Il faut dire que je proposais une étrange équation mathématique : en ordonnée, historien des images [6], j'aurais été aspiré par le mouvement de l'histoire des événements au point de devenir historien avec le sérieux scientifique que cela implique. Et en abscisse, je collectais dans les rebuts de la télévision des images de corps portés, des visages, des mains, des étreintes, une humanité de dos à laquelle aussi on tourne le plus souvent le dos [7]. Me plaçant Devant la douleur des autres, pour reprendre le titre du livre de Susan Sontag, j'essayais d'imaginer proche ce qui a priori était lointain et dans des vidéos d'événements terribles et récents, l'invasion de l'Irak en 2003, j'incrustais des images de mes propres enfants endormis [8]. Je comprends les questionnements qu'a pu susciter mon travail à cette époque. En plaçant histoire personnelle en abscisse et histoire publique en ordonnée, n'y avait-il pas un risque de tout confondre, de tout mélanger ? Dans les faits, j'anticipais le devenir proche du lointain, inéluctable dans nos sociétés mondialisées.

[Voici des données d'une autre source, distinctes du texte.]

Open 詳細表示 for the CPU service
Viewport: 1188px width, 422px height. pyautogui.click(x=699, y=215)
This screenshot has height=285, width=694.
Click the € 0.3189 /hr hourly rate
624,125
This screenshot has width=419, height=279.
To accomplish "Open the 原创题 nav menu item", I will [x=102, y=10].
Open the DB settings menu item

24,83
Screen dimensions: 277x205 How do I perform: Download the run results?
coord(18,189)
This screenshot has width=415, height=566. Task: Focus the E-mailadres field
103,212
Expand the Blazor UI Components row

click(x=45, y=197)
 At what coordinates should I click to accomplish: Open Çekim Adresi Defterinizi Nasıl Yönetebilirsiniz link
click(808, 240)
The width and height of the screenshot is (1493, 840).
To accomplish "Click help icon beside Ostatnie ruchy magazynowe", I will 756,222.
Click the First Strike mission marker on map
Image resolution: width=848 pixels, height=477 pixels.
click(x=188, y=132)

Après une brève amnésie qui a fait croire à certains qu'avec la fin des dictatures venait la fin de l'Histoire, la cruauté promise au XXIe siècle a éclaté en plein jour, en plein ciel, le 11 septembre 2001. Et de Palmyre au Bataclan cette cruauté a tenu ses promesses, devenant plus cruelle, plus effrayante et obscène chaque jour.

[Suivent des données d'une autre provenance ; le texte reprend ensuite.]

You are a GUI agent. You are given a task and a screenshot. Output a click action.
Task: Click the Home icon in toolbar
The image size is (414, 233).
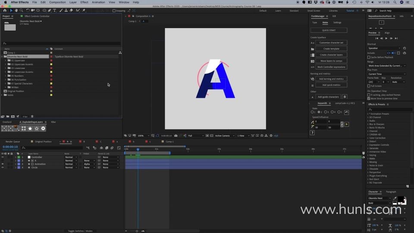pos(5,10)
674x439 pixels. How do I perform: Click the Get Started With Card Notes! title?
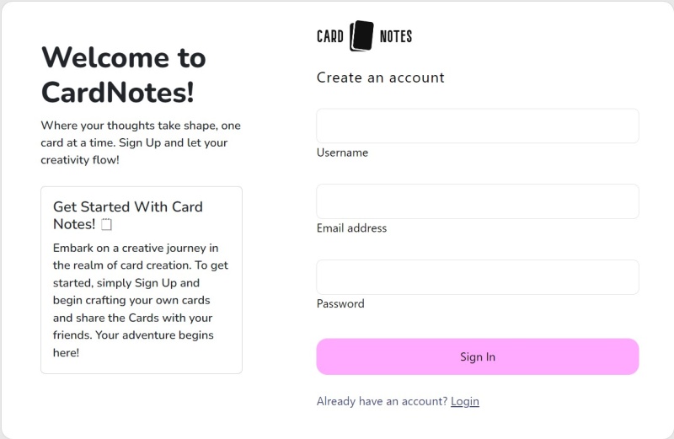(x=127, y=215)
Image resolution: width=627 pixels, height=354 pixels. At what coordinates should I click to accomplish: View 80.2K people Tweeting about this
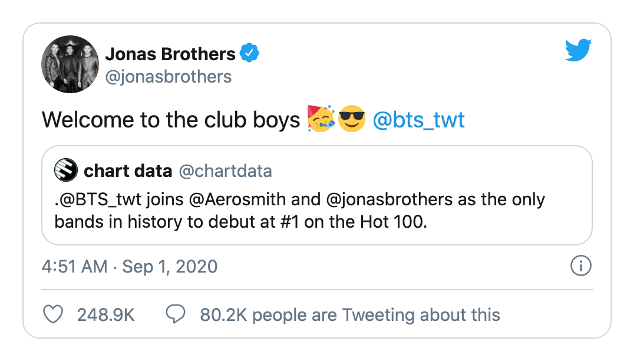[x=350, y=314]
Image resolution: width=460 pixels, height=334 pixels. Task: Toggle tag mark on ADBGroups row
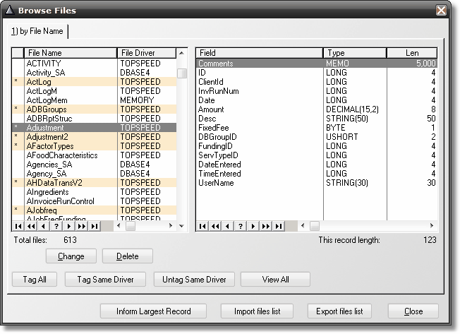[x=16, y=109]

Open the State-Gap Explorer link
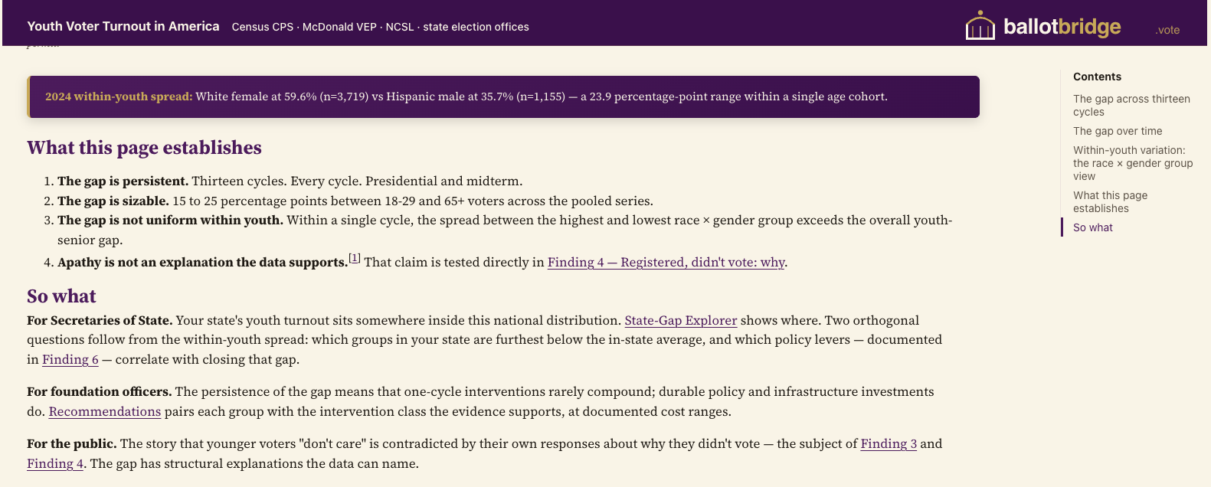pos(681,320)
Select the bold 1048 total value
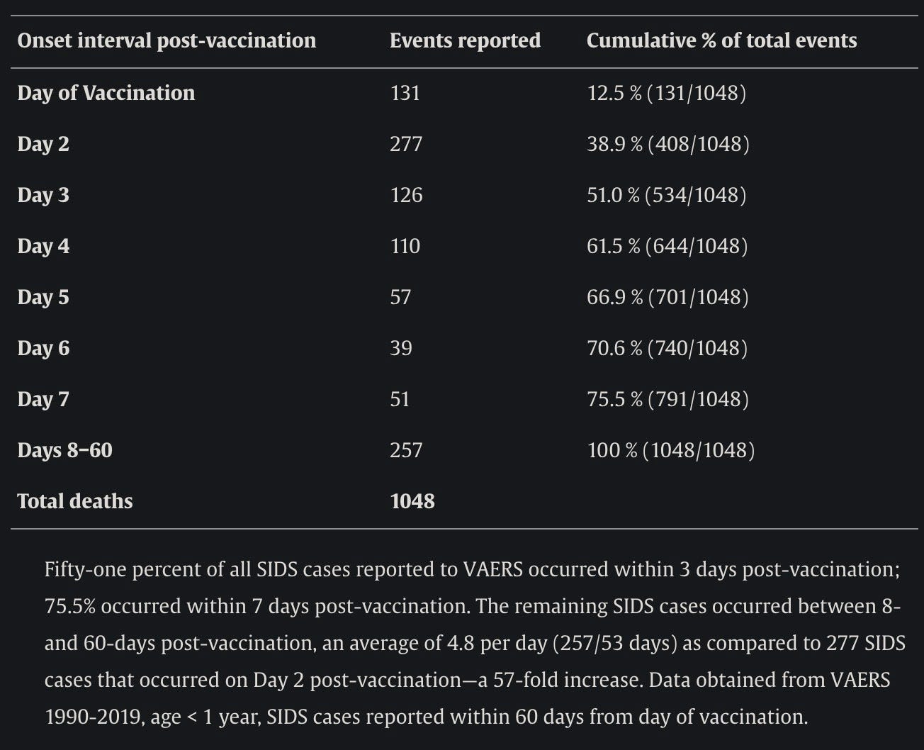The height and width of the screenshot is (750, 924). pyautogui.click(x=412, y=501)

 A l'occasion du quinzième anniversaire de leur destruction, j'ai été invité par l'Ambassade de France à réfléchir à un projet artistique autour des Bouddhas géants de Bamiyan le 11 mars 2001. A l'époque, le monde occidental n'a pas complètement pris la mesure de cet événement qui pourtant s'inscrit dans une chronologie qui conduit à la destruction des deux tours géantes de New York, sept mois plus tard exactement, le 11 septembre 2001. Deux Bouddhas géants, deux tours géantes : prise dans une double figure gémellaire en miroir, la conscience du spectateur est médusée et reste enfermée dans une forme aiguë de présent hors de l'histoire. L'objectif premier de l'« épuration culturelle » menée par les extrémistes islamistes n'est autre que de nous faire littéralement perdre la mémoire. Et avec elle notre conscience. Avec le concours des sociétés Iconem, spécialisée dans l'archéologie en zone de guerre et Cornis, qui utilise des technologies du spatial pour détecter les micro-fissures dans les pâles d'éolienne, j'ai pu mettre en place une mission archéologique et réaliser une collecte de plus de 100.000 images qui ont permis la création d'un modèle 3D de la falaise [9]. Le plus fascinant face à ce site était certainement la présence à vif, douloureuse, des fantômes des Bouddhas. Si les Talibans ont cru détruire ces statues géantes, de même qu'à Hiroshima après l'explosion de la bombe atomique, il en reste l'ombre portée. La matière des milliers d'images, des séquences tournées par des avions et des drones servira à s'enfoncer au plus profond de ces ombres pour retrouver notre mémoire.

[1] Joseph Epstein, bon pour la légende, éd. Séguier, Paris, 2007. [2] Raymond Aubrac, Résister, Reconstruire, Transmettre, éd. du Seuil, Paris, 2011. [3] Production Les films d'ici pour France Télévisions. [4] La Pietà du Kosovo, La Madone de Bentalha ou la Mort de Mohamed Al Dura à Gaza, Coll. MUDAM, Luxembourg. [5] Alice Laguarda, Art et politique. Reconquérir usage et expérience in Art, participation et démocratie, Emulations n°9, 2011. [6] In Art Press Des images en mercure liquide, novembre 1999 ; Des images figées, mai 2001 ; Médée l'algérienne, janvier 2003. [7] Vidéogramme Direct-Indirect 1, 1996. [8] Vidéogramme Direct-Indirect 2, 2003. [9] Cette modélisation 3D sera remise gracieusement aux autorités gouvernementales afghanes et pourra être utilisée par la communauté scientifique des archéologues.